- Origin: Buffalo, New York
- Genres: Experimental rock, math rock
- Years active: 2005 – 2009
- Label: Equal Vision Records
- Members: David Raymond (Vocals/Guitar) Steve Downs (Guitar)
- Past members: David Robinson (Drums) Evan Weiss (Bass) Bradley McRae (Drums) Mark Henry (Bass) Rock Whittington (Guitar) Matthew Kipp (Guitar) Justin Campell (Bass) Joshua Sparks (Drums) Jayson Dezuzio (Bass)
- Website: Official website

= Damiera =

American indie math rock band

Damiera was a four piece indie math rock band from Buffalo, New York that formed in 2005. They released two albums and an EP while touring around North America. The group disbanded in 2009.

==History==
Damiera was formed in February 2005, by David Raymond and ex-guitarist/vocalist Matthew Kipp after the disbandment of their previous project, League. After a short while the two invited Bradley McRae, to join the line-up. Bassist Mark Henry, was added only a short while after. By late May 2005, the band had played a handful of shows, self-produced their debut EP "Damiera EP", and booked a two-month tour. Kipp left the band at the conclusion of Damiera's first tour to pursue different interests.

In 2005, Rock Whittington, a guitarist from New Orleans joined the band for two months of rehearsals. In February 2006 with Jayson Dezuzio (Coheed and Cambria, My Chemical Romance) recording the debut LP M(US)IC that was released under Tamerlane Recordings in 2006, then re-released with Equal Vision Records in January 2007. The band embarked on a self-booked 110-day-long tour that ended September 10, 2006.

In early April, the band announced that they had cancelled all future shows.
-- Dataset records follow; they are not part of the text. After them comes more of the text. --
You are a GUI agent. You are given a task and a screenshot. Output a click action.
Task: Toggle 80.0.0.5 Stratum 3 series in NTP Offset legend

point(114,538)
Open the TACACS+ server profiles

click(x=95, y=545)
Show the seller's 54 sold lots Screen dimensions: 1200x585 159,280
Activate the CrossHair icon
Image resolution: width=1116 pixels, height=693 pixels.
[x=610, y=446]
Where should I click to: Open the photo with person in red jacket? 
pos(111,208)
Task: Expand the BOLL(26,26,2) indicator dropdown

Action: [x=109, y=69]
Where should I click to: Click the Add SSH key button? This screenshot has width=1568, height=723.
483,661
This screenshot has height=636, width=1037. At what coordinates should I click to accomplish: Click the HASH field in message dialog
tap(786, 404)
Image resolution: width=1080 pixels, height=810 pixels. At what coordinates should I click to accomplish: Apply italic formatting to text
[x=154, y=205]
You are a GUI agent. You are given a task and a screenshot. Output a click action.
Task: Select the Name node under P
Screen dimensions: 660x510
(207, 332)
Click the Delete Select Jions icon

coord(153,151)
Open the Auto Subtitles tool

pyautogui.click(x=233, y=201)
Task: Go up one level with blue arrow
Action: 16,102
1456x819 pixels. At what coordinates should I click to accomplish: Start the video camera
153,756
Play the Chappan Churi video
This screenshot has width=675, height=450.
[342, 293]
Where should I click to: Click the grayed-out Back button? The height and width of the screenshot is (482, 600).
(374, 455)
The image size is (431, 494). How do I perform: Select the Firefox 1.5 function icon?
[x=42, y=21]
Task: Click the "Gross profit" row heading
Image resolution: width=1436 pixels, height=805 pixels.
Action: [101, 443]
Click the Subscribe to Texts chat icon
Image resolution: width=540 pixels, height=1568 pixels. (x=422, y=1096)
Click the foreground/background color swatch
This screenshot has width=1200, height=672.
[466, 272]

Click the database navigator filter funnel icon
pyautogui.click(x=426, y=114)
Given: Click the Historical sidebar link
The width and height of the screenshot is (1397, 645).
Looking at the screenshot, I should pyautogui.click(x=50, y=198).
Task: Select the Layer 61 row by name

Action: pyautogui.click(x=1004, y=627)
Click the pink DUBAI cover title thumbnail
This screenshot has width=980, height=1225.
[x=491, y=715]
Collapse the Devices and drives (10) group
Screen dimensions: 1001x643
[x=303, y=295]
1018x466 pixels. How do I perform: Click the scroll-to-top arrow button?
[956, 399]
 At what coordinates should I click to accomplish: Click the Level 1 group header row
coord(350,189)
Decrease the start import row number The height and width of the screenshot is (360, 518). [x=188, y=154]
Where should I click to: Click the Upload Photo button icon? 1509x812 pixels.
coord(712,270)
On April 14, 2007 their website, stated: "We set a goal, and found it. Thank you for your ears, kind words, and your time." A press release by Equal Vision Records from June 13, 2007 stated the band had reformed with new members: "Back in April, three fourths of Damiera left the band to pursue other goals. The departing members were "Seeking satisfaction elsewhere," says continuing member and vocalist Dave Raymond, "They wanted to take another road for now... without having to be committed to a group setting".

The new members included guitarist Steve Downs and drummer Josh Sparks, formerly of the Iowa-based band Spirit of the Stairway, and bassist Jayson Dezuzio. This line-up released the album Quiet Mouth Loud Hands on June 24, 2008 through Equal Vision Records.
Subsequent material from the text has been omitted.